LangChain integration tracing:

import langwatch
from openinference.instrumentation.promptflow import PromptFlowInstrumentor
from promptflow import PFClient
 
# Setup tracing for Prompt flow + LangChain
langwatch.setup(
    instrumentors=[PromptFlowInstrumentor()]
)
 
pf = PFClient()
 
# All Prompt flow and LangChain operations traced
result = pf.run(
    flow="./langchain_flow",
    inputs={"query": "What is AI?"}
)

Trace data captured:

  • Node execution times and latency
  • LLM calls with token counts
  • Input/output values at each node
  • Error traces and stack traces
  • Custom metrics via log_metric()

Disabling tracing when not needed:

export PF_DISABLE_TRACING=true
pf run create --flow ./my_flow --data test.jsonl

Trace destinations:

  • Local filesystem (default)
  • Azure AI Studio (when using cloud)
  • Cosmos DB (for persistence)
  • Custom OTLP endpoints (Jaeger, Zipkin)

Trace visualization shows:

  • Flow execution timeline
  • Node dependencies and data flow
  • Token usage per LLM call
  • Cost breakdown
  • Bottleneck identification

Version History and Package Structure

v1.17.1 (January 13, 2025): Bug fixes for Marshmallow 3.24 compatibility. Default disables tracing (PF_DISABLE_TRACING=true).

v1.17.0 (January 8, 2025): Dropped Python 3.8 support for security. Fixed token counting issues in tracing.

v1.16.2 (November 25, 2024): Security vulnerability patches.

v1.16.1 (October 8, 2024): Token counting bug fixes for None values.

v1.16.0 (September 30, 2024): Fixed input logging in serving app.

v1.15.0 (August 15, 2024): Fixed connection issues for local-to-cloud runs. Improved trace view for boolean outputs.

v1.14.0 (July 25, 2024): Added promptflow to Dockerfile automatically. Removed docutils dependency.

v1.13.0 (June 28, 2024): Fixed trace exporter incompatibility. Added ARM token caching for local-to-cloud runs.

v1.12.0 (June 11, 2024): Fixed ChatUI in Docker containers. Added retry logic for cloud uploads. Trace usage telemetry.

v1.11.0 (May 17, 2024): Major feature release.

  • Flex Flow: Design apps with Python functions/classes flexibility
  • Prompty: Experimental feature for simplified prompt templates (.prompty files)
  • Trace upload: Local run details uploaded to cloud when configured
  • Serving engine: Added --engine parameter (flask vs fastapi)
  • Cosmos DB tracing: Refined setup with status monitoring

v1.10.0 (April 26, 2024): FastAPI serving engine support.
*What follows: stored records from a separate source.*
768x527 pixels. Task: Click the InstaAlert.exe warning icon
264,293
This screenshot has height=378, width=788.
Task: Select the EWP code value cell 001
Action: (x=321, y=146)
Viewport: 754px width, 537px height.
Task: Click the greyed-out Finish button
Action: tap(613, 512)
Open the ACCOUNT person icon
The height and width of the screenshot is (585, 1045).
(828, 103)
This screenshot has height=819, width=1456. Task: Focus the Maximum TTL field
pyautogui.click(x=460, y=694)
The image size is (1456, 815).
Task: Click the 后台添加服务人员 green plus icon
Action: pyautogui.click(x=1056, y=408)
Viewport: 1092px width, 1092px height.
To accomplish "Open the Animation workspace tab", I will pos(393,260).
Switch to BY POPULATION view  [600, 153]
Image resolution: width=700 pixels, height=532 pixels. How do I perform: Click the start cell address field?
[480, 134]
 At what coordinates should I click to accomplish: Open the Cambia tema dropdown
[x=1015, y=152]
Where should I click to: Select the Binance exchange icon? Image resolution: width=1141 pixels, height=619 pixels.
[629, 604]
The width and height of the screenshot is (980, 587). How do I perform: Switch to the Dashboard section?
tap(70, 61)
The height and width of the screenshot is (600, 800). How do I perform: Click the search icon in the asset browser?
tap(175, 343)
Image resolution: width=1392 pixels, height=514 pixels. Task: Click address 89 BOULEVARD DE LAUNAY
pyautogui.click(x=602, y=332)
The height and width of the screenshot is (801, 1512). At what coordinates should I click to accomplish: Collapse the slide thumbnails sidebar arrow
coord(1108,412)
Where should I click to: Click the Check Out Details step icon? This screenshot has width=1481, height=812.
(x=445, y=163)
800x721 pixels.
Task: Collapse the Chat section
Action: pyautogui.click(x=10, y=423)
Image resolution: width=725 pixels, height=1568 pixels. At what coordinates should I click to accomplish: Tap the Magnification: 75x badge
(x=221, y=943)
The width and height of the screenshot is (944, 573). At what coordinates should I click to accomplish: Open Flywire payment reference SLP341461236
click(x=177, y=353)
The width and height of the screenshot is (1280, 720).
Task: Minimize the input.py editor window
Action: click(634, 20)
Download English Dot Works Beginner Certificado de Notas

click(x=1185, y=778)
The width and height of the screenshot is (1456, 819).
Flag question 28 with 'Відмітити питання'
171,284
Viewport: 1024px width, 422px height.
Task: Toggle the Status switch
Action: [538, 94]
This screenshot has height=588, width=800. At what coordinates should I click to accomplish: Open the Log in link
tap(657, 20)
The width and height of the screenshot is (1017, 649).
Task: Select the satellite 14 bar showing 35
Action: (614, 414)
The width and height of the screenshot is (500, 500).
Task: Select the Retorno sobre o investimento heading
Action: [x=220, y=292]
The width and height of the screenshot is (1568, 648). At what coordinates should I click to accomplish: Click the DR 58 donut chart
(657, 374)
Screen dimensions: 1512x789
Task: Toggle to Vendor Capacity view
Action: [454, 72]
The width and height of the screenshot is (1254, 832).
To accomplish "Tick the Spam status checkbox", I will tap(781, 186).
Chat window UI (--ui flag). Search experience in trace UI.

v1.9.0 (April 17, 2024): Autocomplete for Linux. Trace experience in flow test and batch run.

v1.8.0 (April 10, 2024): Package restructuring.

  • Split into multiple packages:
    • promptflow-tracing: Tracing capability
    • promptflow-core: Core flow execution
    • promptflow-devkit: Development tools
    • promptflow-azure: Azure integration
  • resume_from feature for resuming failed runs

Package structure implications:

# Full installation
pip install promptflow[azure]
 
# Core only (no Azure)
pip install promptflow-core
 
# Development tools
pip install promptflow-devkit
 
# Tracing only
pip install promptflow-tracing

Backward compatibility: v1.8+ maintains API compatibility with earlier versions. Package split enables smaller dependency footprint for production deployments.